Wolfgang Denk wrote:
Dear Jerry Van Baren,
In message 49E335BB.4050609@ge.com you wrote:
- it works only on NOR flash, not on any media that can be accessed only in blocks
Not true: the offset merely needs to be aligned to the next block in that case: <next><crc><env><NUL>FFFFFFFFFFFF <next><crc><env><NUL>[undefined] ^^^^ offset of ------------------> ^^^^ 0xFFFFFFFF
All flash that I can recall seeing allows at least a limited number of rewrites to a block (the limited number getting smaller on successive generations), so two writes to the env start block (once to write the new env, a second time to rewrite the 0xFFFFFFFF to point to the superceeding env).
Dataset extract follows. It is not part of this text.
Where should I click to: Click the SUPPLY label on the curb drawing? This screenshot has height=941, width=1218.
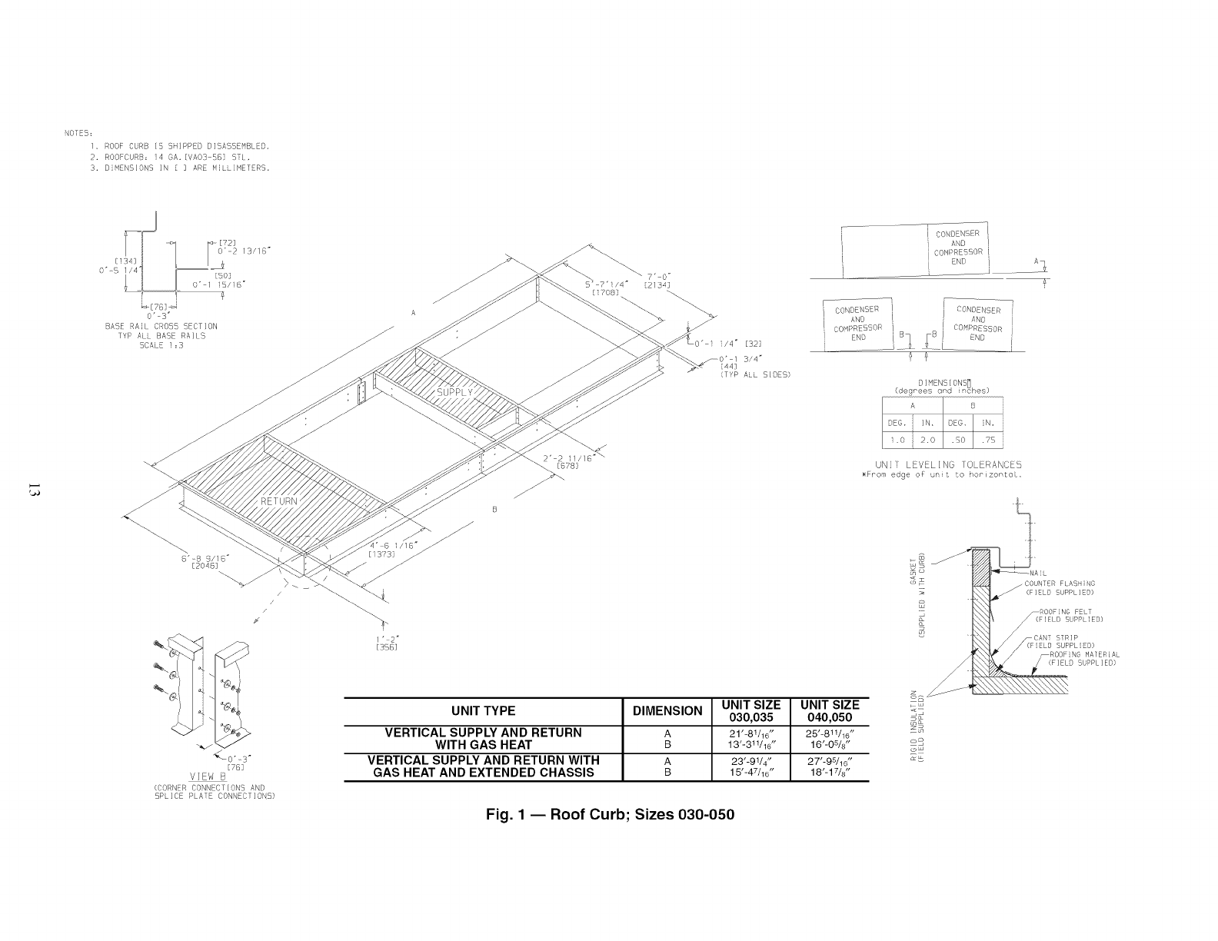coord(455,393)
If the flash didn't support two writes, that would be a show-stopper. Due to how people use flash, I don't think the number will ever go to one write (IIRC, 4 is typical of current generation NAND).
So what do we save, then? Instead of a single write we now need actually two...
Well, I have a (NOR) flash with a 128Kbyte sector size. If my env is ~2K, I can do ~64 updates before I would need to erase the sector and start over.
From a practical point of view, that probably isn't a big deal. From a "bugs me" POV, it bugs me that I'm "wasting" 126K of that sector. :-P
IIRC, redundant env lumps take two sectors so the redundant env isn't erased (need to check the code). Depending on your acceptable risk tolerance, the "redundant" env lump would simply be lump(n-1).